Luana Lourenço – Repórter da Agência Brasil
O coordenador da Comissão Nacional da Verdade (CNV), Pedro Dallari, rebateu ontem (10) críticas feitas por militares da reserva de que o trabalho do colegiado foi parcial, revanchista e não deu espaço à versão das Forças Armadas sobre os fatos apurados. Dallari fez a defesa após entregar o relatório final da comissão à presidenta Dilma Rousseff, nesta manhã.
Segundo Dallari, os militares tiveram oportunidade de falar quando foram convidados ou convocados a depor durante as investigações da comissão, mas, na maioria dos casos, recusaram-se a colaborar.
“A critica de que nós não teríamos ouvido [os militares] me parece não ter nenhum fundamento. Convocamos, abrimos para todos os que quisessem depor a possibilidade de depoimentos reservados. O que houve, de maneira objetiva, é que grande parte dos militares que compareceu preferiu ficar em silêncio, não falar, um direito que foi amplamente respeitado. Exercemos o direito de convocação, mas, uma vez presente, não pudemos obrigar ninguém a falar, a imprensa pôde registrar a recusa em falar”, afirmou.
O coordenador do grupo disse que o relacionamento entre a Comissão da Verdade e as Forças Armadas foi “adequado”, mas criticou o conteúdo das informações prestadas pelos militares para os trabalhos do colegiado.
“Não misturamos as coisas, tínhamos clareza da relação institucional de que, como órgão de Estado, tínhamos que ter um relacionamento adequado com as Forças Armadas, e tivemos. Mas isso não nos impediu, em nenhum momento, de ser críticos em relação à substância da contribuição”, ponderou. “Do ponto de vista do relacionamento, não há reparos – o que há é uma dificuldade de aceitar a substância das informações que recebemos”, acrescentou.
Segundo Dallari, a comissão é “cética” em relação a informações de que documentos buscados pelo grupo não existem mais e, por isso, não foram entregues. “Não temos nenhum indício claro dessa destruição [de documentos]. Em dois anos e sete meses de funcionamento da comissão, não apareceu ninguém que tenha nos dito, mesmo reservadamente, que participou, que viu essa destruição; portanto não acreditamos”. O coordenador citou o exemplo de prontuários médicos de vítimas de violações, que deveriam estar em hospitais, mas foram encontrados no arquivo pessoal do ex-presidente Emílio Garrastazu Médici.

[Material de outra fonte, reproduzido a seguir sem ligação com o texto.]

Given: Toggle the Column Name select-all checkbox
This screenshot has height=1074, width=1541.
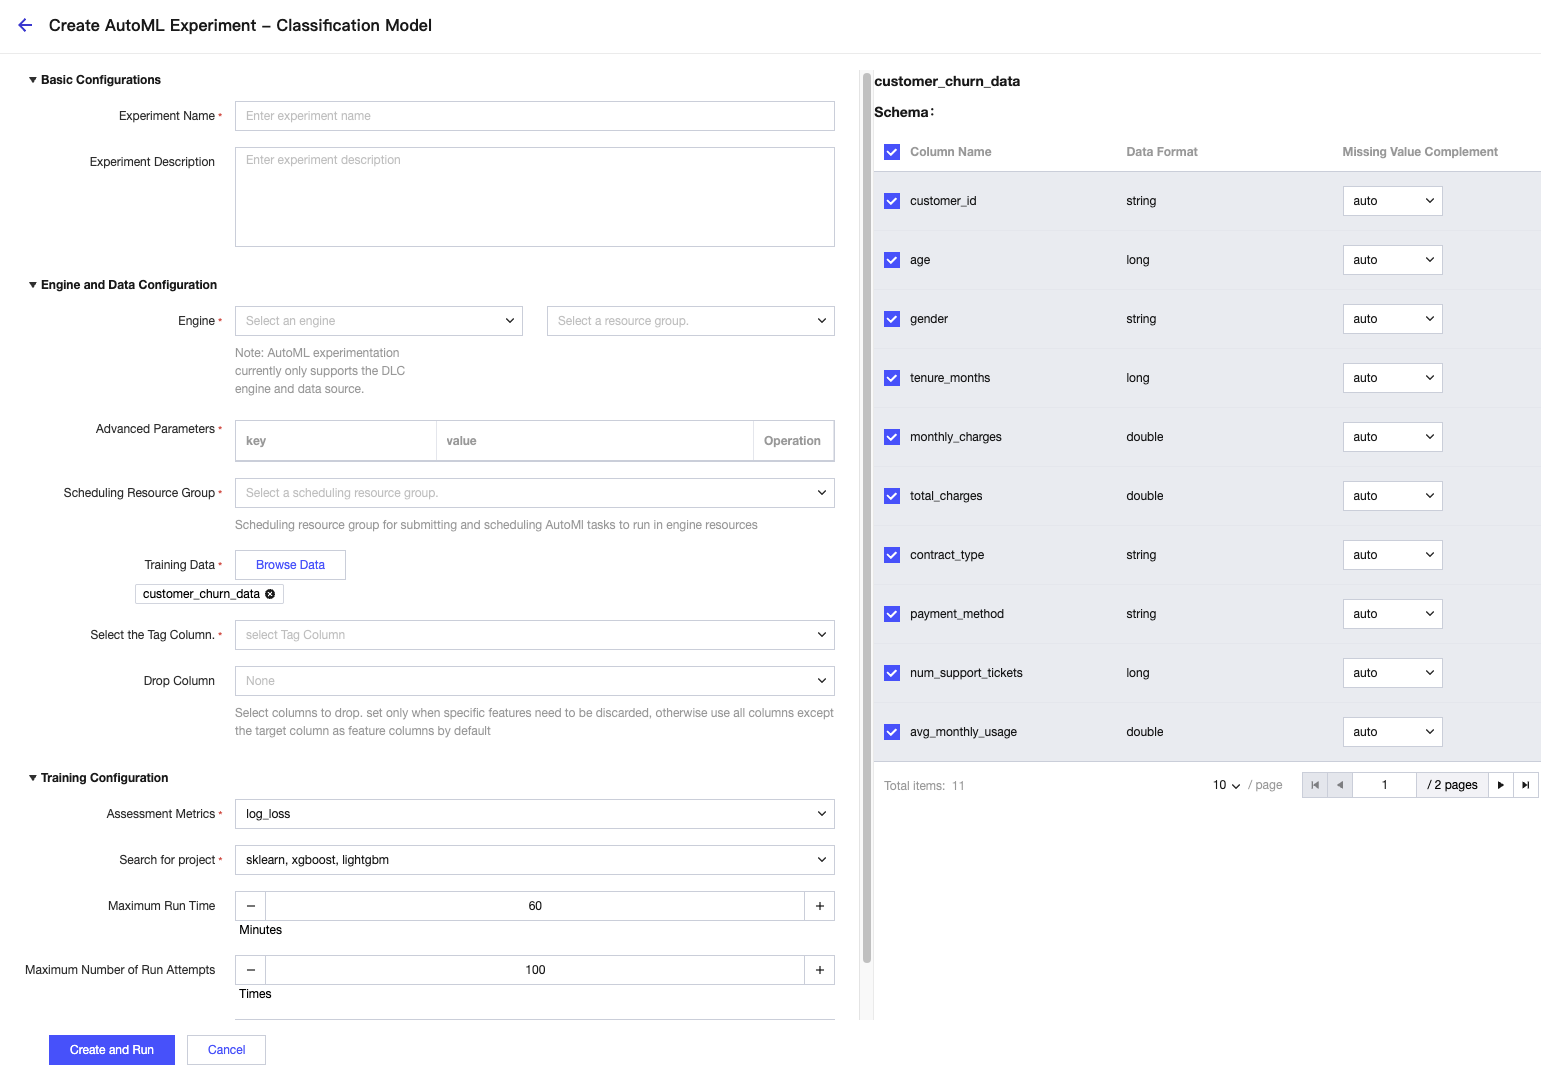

O relatório final da CNV, com 4,4 mil páginas divididas em três volumes, registra as atividades do colegiado durante os dois anos e sete meses de investigações, além de fatos apurados, conclusões e recomendações. Segundo Dallari, uma das conclusões mais importantes do documento é a confirmação de que as graves violações aos direitos humanos durante o período da ditadura militar foram praticadas de maneira sistemática e configuram crime contra a humanidade.
O relatório lista os 434 mortos e desaparecidos vítimas da ditadura militar e também aponta os nomes de 377 responsáveis pelas violações de direitos humanos no período, entre eles os cinco generais que foram presidentes da República entre 1964 e 1985.
Dallari disse que o trabalho da comissão foi intenso, mas reconheceu a frustração do grupo em não conseguir avançar na localização de restos mortais de desaparecidos da ditadura, principalmente os das vítimas envolvidas na Guerrilha do Araguaia. “É algo que lamentamos, mas temos expectativa de que isso evolua”, avaliou.
Ao entregar os três volumes do documento a Dilma, Dallari disse que o relatório será um instrumento importante para preservação da memória nacional. “Oferecemos a Vossa Excelência e ao país esse relatório com a firme convicção de que os fatos nele descritos não se repetirão nunca mais”.
Criada pela Lei 12.528/2011 e instalada em maio de 2012 para examinar e esclarecer violações de direitos humanos cometidas entre 1946 e 1988, inclusive no período da ditadura militar (1964-1985), a comissão terá seus trabalhos encerrados no próximo dia 16. No relatório final, o grupo sugere a criação de um órgão público para dar continuidade às ações da CNV.